Supplied passage:
Claire O'Mahony talks to two Irish SMEs about how they're building their sustainable businesses

Adopting a sustainable business strategy can take different forms. For some companies, this means bringing in greener practices while for others, sustainability is their business as they meet consumers’ increasing demands for eco-friendly services and products. The importance and inevitability of going green aren’t only because of the obvious benefits for the environment. Creating a greener future helps improve bottom lines, from savings on energy consumption overheads to enhancing a brand’s reputation and attracting new customers who are increasingly aware of a company’s eco-credentials.

Sustainability has become a deciding factor for diners in recent times and this is changing the way that some restaurants operate. At Sprezzatura, Camden Market, Dublin where the focus in on Italian dishes using the best of Irish produce, restaurateur Thom Lawson is at the forefront of providing an environmentally-friendly restaurant experience. Green initiatives here include the option of adding a tree to your bill to offset carbon emissions; tight controls around food waste; wine on tap; compostable napkins, toilet paper, and containers as well as no menus (a chalkboard is used instead) or bills issued (it’s all digital).

Short task a: Update the rows from the line containing "The width and" through the end of the rows, swapping "screenshot" for "image" and keeping everything else the same. Please leave the pictures out of your answer.
The article and the rows that follow it come from unrelated sources.

Listing:
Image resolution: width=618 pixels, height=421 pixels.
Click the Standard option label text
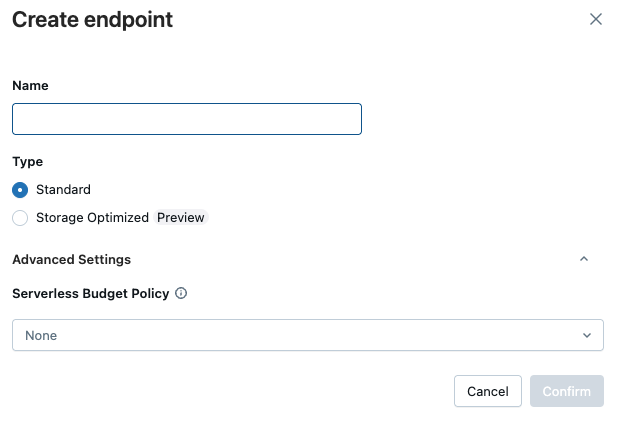(x=63, y=190)
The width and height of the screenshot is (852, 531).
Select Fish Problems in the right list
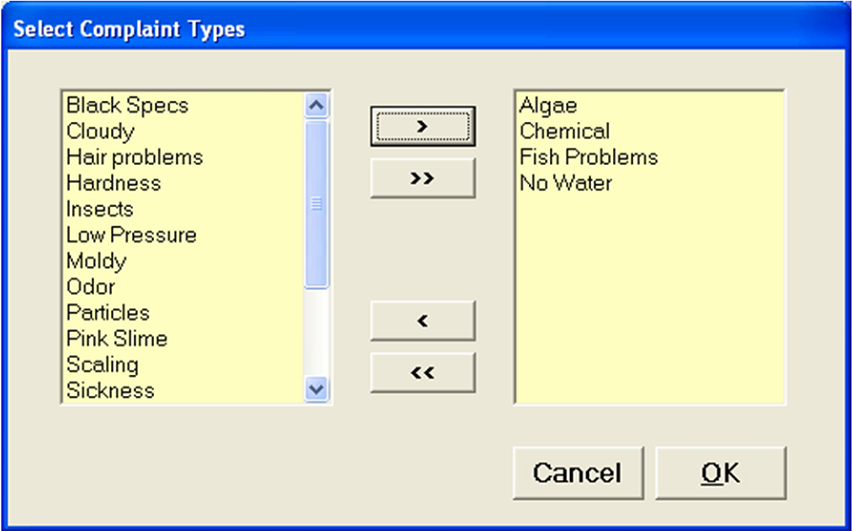[588, 157]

Short task b: List every green initiative at Sprezzatura that the sustainable-business article names.

Finished answer a:
The width and height of the image is (852, 531).
Select Fish Problems in the right list
[588, 157]

Finished answer b:
- The option of adding a tree to your bill to offset carbon emissions
- Tight controls around food waste
- Wine on tap
- Compostable napkins, toilet paper, and containers
- No menus (a chalkboard is used instead)
- No bills issued (it's all digital)